Consigne:
Dans l'extrait ci-dessous sur l'incendie du Vieux-Montréal, recopie le passage qui débute aux mots contenant « La petite-fille de » et s'arrête après « pris au piège. ».

La police confirme désormais que l’incendie qui a fait sept morts en mars dans un édifice du Vieux-Montréal est le fruit d’un acte criminel. Mais pour le grand-père d’une des victimes, ce développement ne doit pas éclipser l’examen du rôle des locateurs. « Que le feu soit accidentel ou criminel, s’il y avait eu des fenêtres dans le logement, ma petite-fille serait sortie. Point à la ligne », martèle Robert Lacas.

La petite-fille de M. Lacas, Charlie Lacroix, 18 ans, a perdu la vie dans le brasier avec un compagnon. Avant de succomber, elle a appelé désespérément au 911 pour réclamer de l’aide. Les flammes bloquaient la sortie du petit appartement qu’ils avaient loué pour la nuit sur la plateforme Airbnb. Le logement n’avait aucune fenêtre et ils étaient pris au piège.

Données:
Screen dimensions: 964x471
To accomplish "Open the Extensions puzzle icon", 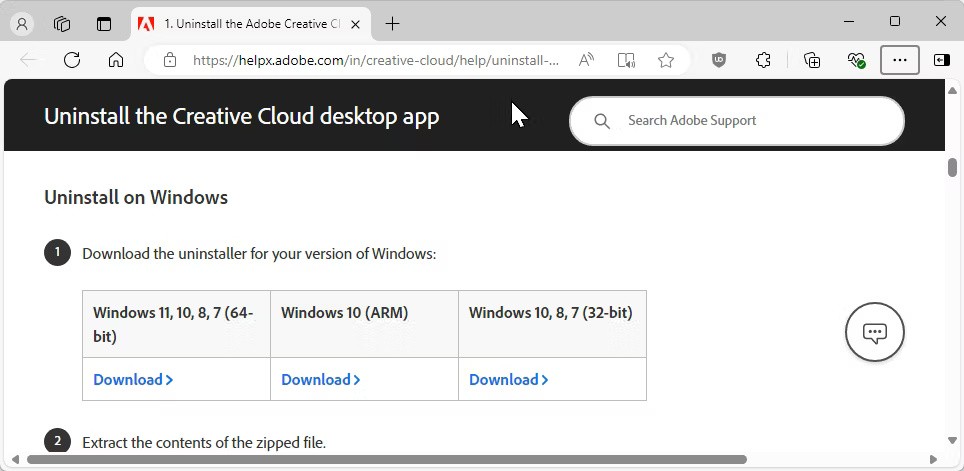I will click(x=763, y=60).
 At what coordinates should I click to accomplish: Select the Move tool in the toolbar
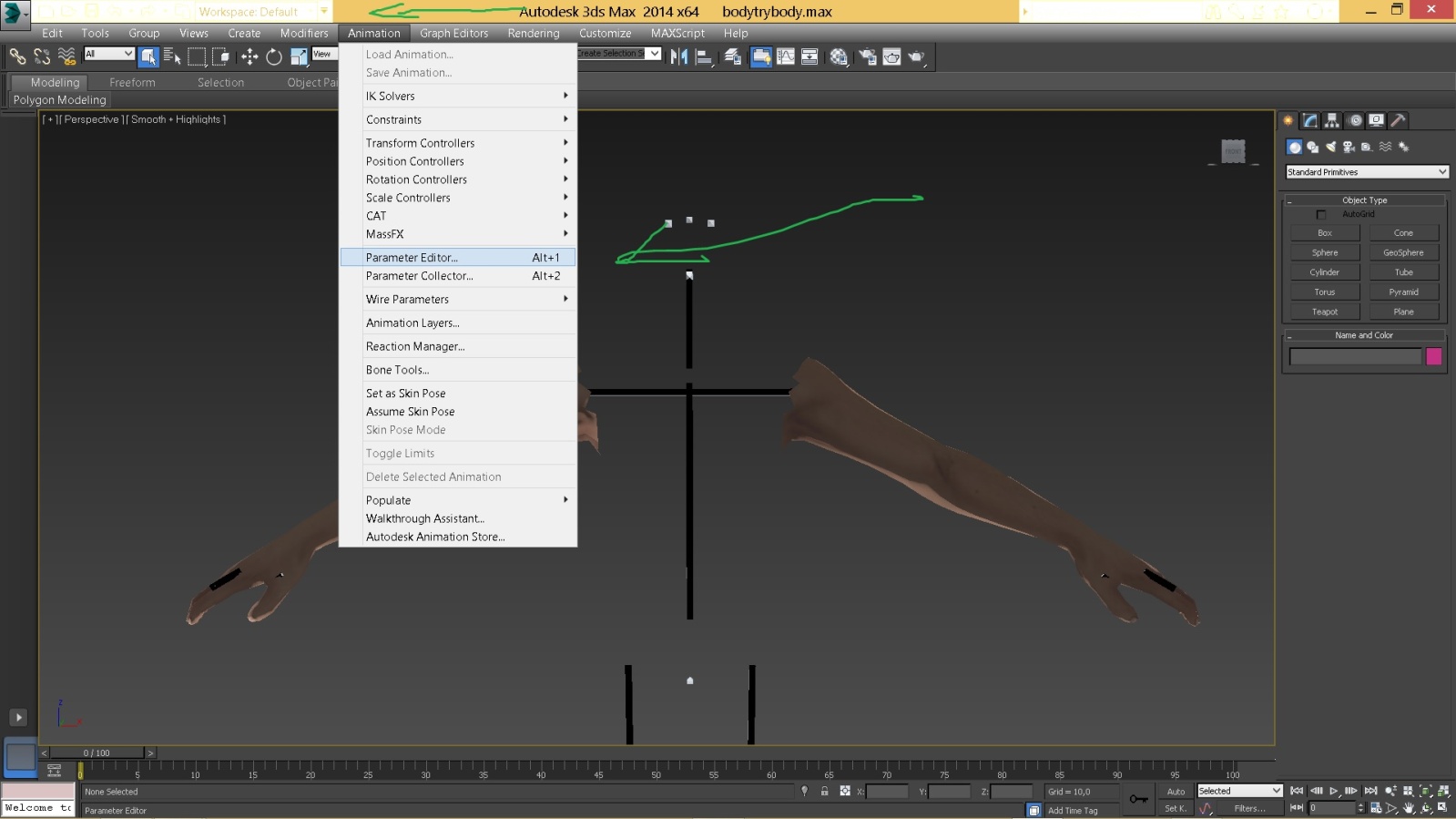pyautogui.click(x=249, y=57)
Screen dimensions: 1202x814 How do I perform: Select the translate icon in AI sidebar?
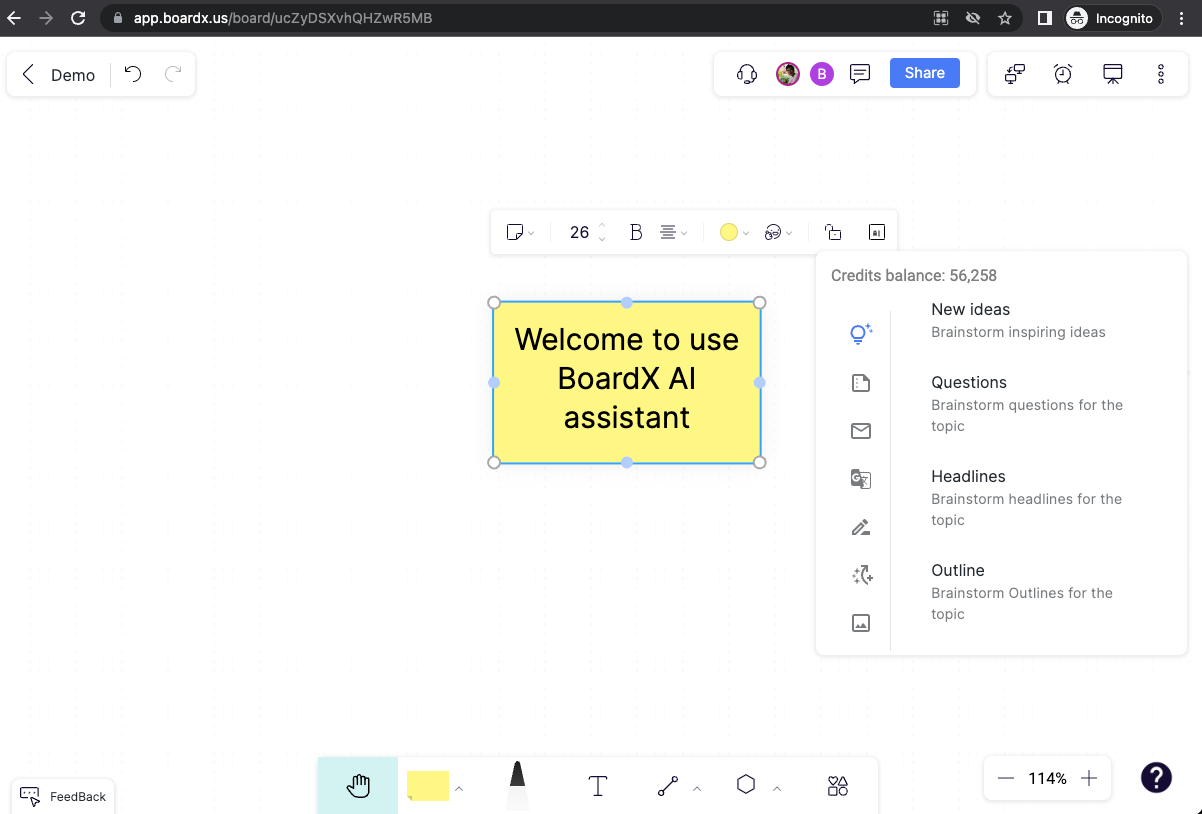click(860, 479)
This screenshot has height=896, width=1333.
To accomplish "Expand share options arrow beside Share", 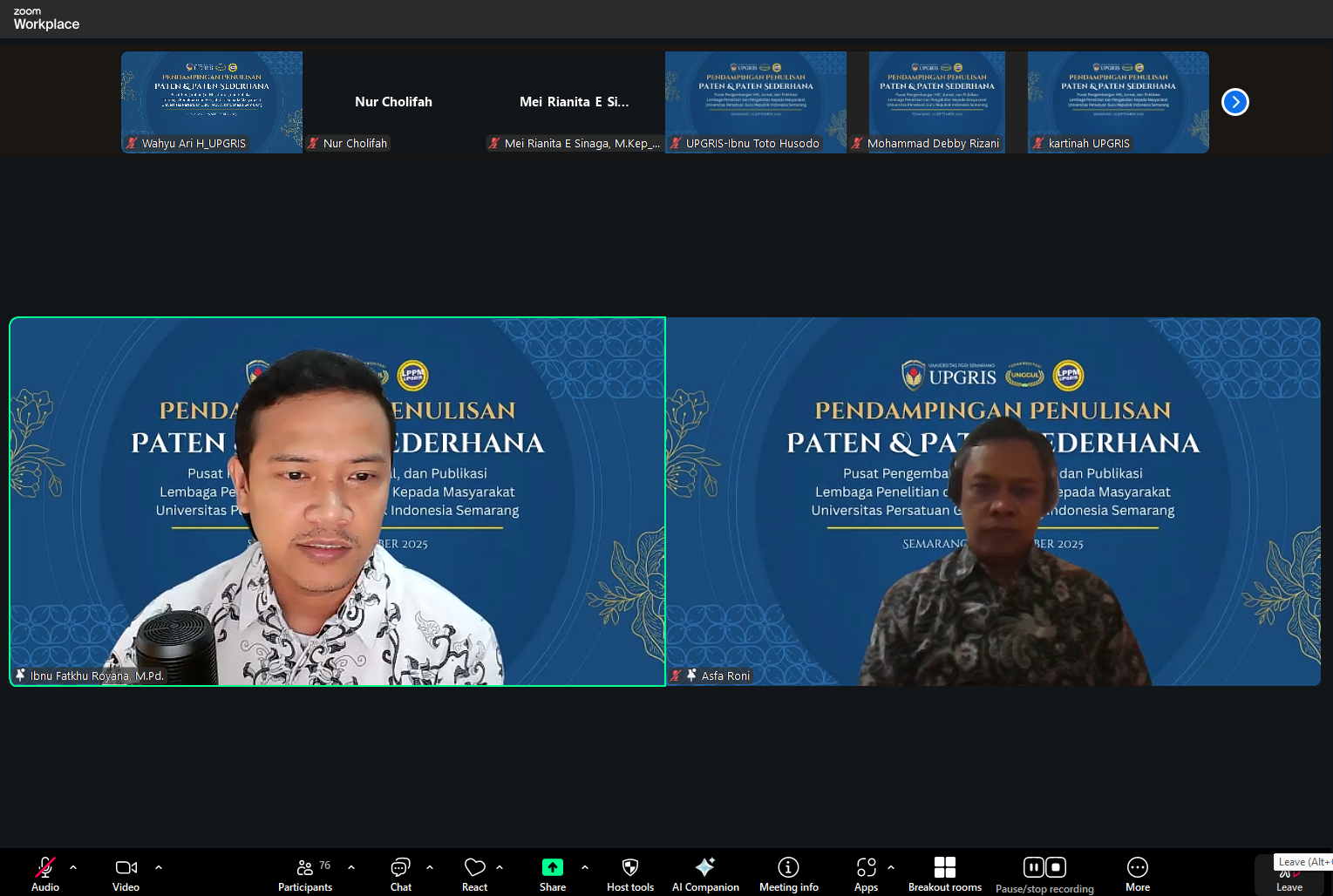I will pos(585,867).
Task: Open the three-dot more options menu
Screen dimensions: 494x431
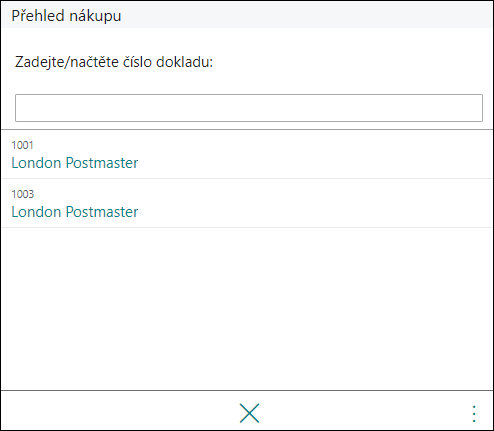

Résultat:
La petite-fille de M. Lacas, Charlie Lacroix, 18 ans, a perdu la vie dans le brasier avec un compagnon. Avant de succomber, elle a appelé désespérément au 911 pour réclamer de l’aide. Les flammes bloquaient la sortie du petit appartement qu’ils avaient loué pour la nuit sur la plateforme Airbnb. Le logement n’avait aucune fenêtre et ils étaient pris au piège.